I run the benchmark of CUDA 6.5 Sample boxFilter, and found it prints “Time = 0.12124s”.
It is much slower than OpenCV function blur() with 47ms with the same filter size and input image.
Also, NVIDIA provides an OpenCL version oclboxFilter sample, which prints “Time = 0.00295s” with also the same filter size and input image.
Generally speaking, the sample apps that ship with CUDA are designed as vehicles that demonstrate the use of some particular functionality. They are not functions from a high-performance library, therefore performance comparison with other such libraries does not make sense. You might want to check the NPP library to see whether it offers box filter functionality.
Thank you HannesF99 and njuffa.
I have checked with NPP library, which does offer a box filter function, but much slower than the sample code.
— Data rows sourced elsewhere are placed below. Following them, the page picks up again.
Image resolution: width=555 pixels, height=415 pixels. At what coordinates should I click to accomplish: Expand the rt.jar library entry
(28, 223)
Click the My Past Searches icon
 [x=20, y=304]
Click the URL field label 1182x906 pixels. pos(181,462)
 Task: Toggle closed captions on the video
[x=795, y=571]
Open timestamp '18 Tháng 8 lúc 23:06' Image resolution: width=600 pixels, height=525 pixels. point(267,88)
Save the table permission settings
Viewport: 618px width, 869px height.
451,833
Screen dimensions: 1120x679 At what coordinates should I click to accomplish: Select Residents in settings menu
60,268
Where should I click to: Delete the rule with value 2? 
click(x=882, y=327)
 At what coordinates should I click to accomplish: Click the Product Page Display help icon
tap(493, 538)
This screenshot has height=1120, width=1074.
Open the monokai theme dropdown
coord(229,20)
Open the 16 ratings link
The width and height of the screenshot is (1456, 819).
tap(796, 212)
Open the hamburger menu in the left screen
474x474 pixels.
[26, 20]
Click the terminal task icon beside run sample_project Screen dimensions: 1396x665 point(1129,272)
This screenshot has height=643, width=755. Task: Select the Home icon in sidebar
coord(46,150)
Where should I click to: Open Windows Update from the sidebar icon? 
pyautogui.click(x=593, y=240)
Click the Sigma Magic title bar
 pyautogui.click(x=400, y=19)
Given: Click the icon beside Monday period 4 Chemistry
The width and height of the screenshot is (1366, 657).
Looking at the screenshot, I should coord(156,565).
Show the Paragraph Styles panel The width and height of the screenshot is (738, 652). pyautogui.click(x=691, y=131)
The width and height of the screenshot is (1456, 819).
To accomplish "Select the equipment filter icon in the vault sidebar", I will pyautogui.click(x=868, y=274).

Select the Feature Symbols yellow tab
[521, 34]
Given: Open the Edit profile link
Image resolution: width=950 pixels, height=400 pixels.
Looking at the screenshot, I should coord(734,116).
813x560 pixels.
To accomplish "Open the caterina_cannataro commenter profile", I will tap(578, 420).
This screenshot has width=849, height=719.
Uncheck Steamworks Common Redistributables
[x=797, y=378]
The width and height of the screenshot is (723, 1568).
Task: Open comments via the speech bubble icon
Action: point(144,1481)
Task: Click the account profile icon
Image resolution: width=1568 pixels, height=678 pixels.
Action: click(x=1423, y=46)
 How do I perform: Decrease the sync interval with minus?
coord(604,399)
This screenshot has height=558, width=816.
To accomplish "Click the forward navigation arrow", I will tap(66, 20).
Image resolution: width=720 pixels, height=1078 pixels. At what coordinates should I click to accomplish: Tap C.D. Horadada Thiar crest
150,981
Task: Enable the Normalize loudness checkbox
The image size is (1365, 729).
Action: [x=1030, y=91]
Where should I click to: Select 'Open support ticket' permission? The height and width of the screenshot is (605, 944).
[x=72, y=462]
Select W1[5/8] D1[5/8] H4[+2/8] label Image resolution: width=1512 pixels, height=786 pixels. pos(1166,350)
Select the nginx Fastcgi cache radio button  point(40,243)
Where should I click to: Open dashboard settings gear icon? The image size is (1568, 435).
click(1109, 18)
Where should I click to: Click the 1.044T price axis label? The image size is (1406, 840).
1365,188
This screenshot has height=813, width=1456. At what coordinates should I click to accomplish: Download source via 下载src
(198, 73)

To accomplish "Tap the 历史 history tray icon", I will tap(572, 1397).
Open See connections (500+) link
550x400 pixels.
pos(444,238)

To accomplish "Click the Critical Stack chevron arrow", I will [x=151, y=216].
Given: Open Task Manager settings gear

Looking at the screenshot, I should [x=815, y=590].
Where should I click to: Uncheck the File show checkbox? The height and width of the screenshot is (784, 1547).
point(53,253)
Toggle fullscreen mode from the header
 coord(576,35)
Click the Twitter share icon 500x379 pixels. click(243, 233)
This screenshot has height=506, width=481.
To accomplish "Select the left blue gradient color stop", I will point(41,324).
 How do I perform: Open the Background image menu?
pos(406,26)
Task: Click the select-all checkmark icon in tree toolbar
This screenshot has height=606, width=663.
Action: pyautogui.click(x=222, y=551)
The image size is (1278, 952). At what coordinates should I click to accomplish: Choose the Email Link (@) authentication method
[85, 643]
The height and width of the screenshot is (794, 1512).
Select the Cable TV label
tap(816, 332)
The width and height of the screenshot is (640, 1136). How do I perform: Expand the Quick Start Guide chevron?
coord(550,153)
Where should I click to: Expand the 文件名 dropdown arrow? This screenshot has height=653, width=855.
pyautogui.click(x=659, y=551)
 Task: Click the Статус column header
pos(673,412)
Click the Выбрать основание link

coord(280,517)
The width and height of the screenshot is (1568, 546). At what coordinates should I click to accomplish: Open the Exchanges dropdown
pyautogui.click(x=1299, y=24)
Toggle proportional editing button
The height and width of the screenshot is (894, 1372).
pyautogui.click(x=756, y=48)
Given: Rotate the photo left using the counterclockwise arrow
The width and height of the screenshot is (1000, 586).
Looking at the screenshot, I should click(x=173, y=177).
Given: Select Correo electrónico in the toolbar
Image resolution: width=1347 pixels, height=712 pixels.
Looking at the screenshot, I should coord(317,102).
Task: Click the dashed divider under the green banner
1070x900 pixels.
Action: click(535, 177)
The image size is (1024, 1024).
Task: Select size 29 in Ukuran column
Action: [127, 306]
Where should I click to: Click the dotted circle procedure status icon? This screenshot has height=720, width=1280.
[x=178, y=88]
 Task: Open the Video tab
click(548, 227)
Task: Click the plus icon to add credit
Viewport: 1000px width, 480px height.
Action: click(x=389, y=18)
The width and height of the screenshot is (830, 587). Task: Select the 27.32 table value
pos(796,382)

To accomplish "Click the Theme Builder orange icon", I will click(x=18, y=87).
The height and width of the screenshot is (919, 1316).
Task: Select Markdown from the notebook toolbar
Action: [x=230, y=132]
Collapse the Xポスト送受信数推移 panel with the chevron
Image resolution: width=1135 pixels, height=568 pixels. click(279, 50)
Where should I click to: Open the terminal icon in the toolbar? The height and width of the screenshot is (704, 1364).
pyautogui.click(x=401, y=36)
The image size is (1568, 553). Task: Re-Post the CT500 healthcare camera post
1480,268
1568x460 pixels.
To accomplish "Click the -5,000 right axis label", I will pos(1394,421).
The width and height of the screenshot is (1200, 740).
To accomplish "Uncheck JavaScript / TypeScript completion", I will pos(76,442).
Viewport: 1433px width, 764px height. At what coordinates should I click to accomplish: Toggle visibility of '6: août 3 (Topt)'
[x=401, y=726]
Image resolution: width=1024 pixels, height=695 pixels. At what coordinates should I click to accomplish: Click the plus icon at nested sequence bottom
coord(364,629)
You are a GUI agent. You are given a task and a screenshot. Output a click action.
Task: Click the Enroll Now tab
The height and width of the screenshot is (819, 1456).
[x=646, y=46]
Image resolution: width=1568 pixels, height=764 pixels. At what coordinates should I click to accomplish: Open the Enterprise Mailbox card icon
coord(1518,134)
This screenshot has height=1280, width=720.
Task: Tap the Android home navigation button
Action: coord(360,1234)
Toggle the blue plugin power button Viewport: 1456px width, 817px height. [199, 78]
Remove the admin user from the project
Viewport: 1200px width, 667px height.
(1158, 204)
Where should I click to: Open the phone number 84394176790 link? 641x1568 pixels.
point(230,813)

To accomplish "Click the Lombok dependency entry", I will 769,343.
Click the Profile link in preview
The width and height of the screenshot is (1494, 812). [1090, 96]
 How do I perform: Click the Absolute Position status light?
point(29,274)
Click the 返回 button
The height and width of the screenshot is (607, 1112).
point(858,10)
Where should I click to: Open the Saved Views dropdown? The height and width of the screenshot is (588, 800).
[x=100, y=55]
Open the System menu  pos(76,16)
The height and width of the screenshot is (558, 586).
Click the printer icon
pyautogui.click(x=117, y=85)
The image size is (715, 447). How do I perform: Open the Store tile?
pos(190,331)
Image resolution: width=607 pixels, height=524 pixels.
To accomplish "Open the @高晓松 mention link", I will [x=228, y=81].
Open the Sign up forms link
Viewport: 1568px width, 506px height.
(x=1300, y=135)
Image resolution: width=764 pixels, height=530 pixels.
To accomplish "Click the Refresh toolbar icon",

It took 20 milliseconds while sample code need only 1.3 milliseconds.
I’ll check ArrayFire.
I can’t believe that the NPP box filter is more than one order of magnitude slower than the sample code from the Cuda SDK (20 milliseconds is an eternity on the GPU).You sure you measure the time correctly, and in Release configuration ? What size and datatype is the image, and which size has the box kernel ?
Actually, I still meet the same problem in CUDA 9.1. I use GTX 1060 for nppifilterBoxBorder . It costs about 300ms for a 5471 x 1000 image and 131 x 31 kernal while in OpenCV it just costs about 30ms even with a i5-6300hq CPU. Does it fit a large-size kernal or should I use convonlution or FFT instead?
For such big kernel sizes you should definitly employ FFT for the convolution. Is such a big box filter kernel size really necessary ? On the CPU, furthermore one can do some strategies to speedup box filter calculation, which are not really easy to map on the GPU.
Yeah, that’s right. But I have to use it in the middle of the GPU process.
Also, I test several different way to calculate box filter, for a large-size mask(at lease for larger than 100 x 50). The best way I know is the Integral Image. In my test, the nppiBoxFilter costs about 300ms, convolution costs about 150ms and Integral costs only 20-30ms, which is much faster. However, it is truly complicated to use integral image by nppi library. I’ll make a request to see if it can be improved.